[About this exercise] Only lines containing the word "gear" belong in the answer; copy each one from the records.

Data extract: Begin

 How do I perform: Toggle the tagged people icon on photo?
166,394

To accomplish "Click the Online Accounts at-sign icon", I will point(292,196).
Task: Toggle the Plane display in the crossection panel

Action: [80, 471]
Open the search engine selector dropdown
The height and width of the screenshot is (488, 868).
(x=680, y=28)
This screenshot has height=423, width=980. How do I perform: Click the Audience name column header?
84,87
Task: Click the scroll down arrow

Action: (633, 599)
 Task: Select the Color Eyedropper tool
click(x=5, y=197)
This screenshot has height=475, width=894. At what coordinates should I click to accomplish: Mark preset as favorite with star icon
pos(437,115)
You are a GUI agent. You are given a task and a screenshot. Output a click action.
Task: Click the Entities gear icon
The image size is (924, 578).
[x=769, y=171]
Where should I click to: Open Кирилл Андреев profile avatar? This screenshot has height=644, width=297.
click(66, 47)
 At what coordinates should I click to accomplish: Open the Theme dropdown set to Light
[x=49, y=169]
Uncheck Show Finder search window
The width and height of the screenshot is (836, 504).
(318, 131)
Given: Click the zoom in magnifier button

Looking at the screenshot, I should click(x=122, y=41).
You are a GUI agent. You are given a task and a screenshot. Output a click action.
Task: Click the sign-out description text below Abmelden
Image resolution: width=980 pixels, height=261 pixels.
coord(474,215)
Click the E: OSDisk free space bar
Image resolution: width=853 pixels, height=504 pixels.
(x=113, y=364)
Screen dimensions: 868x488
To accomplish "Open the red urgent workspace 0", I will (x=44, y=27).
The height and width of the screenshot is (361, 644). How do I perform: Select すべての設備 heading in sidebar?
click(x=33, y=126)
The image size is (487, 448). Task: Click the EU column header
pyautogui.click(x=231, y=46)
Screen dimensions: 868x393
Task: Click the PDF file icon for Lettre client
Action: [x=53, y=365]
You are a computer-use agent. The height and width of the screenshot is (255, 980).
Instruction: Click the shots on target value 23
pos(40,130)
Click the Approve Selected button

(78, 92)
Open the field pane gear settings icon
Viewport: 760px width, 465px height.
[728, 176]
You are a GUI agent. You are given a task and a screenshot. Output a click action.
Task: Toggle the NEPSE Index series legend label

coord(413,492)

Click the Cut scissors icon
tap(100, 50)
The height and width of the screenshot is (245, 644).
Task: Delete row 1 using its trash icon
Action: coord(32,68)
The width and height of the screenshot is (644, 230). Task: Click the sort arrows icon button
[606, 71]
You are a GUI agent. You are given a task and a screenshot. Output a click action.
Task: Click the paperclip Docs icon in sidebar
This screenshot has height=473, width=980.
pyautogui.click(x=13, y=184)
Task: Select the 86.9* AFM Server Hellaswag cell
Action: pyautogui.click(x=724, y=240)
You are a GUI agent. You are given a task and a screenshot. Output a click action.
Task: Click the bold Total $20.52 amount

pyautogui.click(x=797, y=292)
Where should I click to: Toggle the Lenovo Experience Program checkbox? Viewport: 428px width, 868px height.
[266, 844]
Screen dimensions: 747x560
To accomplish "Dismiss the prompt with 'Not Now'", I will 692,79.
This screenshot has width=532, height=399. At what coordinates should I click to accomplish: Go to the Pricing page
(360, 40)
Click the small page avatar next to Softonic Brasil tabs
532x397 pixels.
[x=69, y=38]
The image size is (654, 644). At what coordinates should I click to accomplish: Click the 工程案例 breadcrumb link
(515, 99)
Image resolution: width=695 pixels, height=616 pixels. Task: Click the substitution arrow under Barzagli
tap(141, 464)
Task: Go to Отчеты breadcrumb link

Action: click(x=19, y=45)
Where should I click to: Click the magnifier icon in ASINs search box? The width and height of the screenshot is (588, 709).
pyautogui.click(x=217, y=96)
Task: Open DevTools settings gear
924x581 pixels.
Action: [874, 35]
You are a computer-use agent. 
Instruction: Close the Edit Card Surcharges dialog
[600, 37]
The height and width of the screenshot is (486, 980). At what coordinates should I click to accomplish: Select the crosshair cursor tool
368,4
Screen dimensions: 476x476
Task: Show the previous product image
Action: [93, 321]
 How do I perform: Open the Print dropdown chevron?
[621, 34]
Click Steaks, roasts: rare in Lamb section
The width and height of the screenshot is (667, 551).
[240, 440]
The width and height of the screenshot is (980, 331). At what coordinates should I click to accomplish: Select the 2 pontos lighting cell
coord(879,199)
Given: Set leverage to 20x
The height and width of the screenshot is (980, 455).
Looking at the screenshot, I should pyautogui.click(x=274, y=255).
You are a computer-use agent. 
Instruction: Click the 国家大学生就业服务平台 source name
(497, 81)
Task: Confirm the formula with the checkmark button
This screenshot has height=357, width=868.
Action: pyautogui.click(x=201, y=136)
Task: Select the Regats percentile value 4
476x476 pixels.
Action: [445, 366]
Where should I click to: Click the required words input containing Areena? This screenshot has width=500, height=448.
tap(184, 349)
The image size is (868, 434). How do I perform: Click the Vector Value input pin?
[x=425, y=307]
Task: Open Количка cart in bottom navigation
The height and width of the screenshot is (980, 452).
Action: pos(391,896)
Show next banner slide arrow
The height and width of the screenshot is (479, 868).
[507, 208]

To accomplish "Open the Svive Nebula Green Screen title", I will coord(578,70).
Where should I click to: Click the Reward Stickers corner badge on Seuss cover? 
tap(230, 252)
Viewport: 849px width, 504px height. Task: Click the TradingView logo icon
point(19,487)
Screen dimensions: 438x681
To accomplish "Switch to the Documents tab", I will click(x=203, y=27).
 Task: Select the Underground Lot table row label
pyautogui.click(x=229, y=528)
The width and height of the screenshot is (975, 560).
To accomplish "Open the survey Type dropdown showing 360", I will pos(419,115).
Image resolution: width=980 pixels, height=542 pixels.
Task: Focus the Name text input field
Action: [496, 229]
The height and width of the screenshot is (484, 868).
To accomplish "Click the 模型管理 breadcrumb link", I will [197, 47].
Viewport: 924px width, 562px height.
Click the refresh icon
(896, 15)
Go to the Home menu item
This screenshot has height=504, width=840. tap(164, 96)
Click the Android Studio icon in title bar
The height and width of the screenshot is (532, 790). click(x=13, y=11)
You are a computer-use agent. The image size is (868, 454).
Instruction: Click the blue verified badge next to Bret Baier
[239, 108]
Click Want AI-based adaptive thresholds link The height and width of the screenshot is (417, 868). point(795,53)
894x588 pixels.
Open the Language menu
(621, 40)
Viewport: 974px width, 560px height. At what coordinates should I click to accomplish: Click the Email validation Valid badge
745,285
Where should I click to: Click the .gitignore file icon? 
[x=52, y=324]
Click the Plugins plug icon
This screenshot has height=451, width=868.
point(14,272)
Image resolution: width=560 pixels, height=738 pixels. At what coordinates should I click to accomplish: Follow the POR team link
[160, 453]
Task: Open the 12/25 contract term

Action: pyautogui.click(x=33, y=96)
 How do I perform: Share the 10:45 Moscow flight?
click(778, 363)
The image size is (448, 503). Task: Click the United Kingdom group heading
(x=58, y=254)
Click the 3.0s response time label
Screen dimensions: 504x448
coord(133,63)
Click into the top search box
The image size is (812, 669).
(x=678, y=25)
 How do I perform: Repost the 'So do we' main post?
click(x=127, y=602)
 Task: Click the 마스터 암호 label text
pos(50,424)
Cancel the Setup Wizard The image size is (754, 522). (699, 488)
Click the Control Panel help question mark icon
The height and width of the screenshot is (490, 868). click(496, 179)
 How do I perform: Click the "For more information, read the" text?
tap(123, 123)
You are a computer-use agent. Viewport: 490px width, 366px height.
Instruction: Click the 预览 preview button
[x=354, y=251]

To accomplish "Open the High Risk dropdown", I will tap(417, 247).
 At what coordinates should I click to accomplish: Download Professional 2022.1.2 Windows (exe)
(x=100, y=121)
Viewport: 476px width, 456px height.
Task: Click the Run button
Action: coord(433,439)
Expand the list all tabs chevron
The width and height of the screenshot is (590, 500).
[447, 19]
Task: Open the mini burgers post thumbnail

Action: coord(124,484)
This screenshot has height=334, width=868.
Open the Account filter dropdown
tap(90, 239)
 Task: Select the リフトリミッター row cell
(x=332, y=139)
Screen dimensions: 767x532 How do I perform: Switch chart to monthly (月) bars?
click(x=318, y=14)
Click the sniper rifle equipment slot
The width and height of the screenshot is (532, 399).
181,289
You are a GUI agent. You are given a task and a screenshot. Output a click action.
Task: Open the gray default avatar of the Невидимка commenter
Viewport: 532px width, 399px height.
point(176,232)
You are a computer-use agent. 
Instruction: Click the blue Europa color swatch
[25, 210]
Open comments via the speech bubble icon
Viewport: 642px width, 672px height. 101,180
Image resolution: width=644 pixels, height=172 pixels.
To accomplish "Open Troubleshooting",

Data extract: End

[Written reply]
Task: Click the Entities gear icon
Open the field pane gear settings icon
Task: Open DevTools settings gear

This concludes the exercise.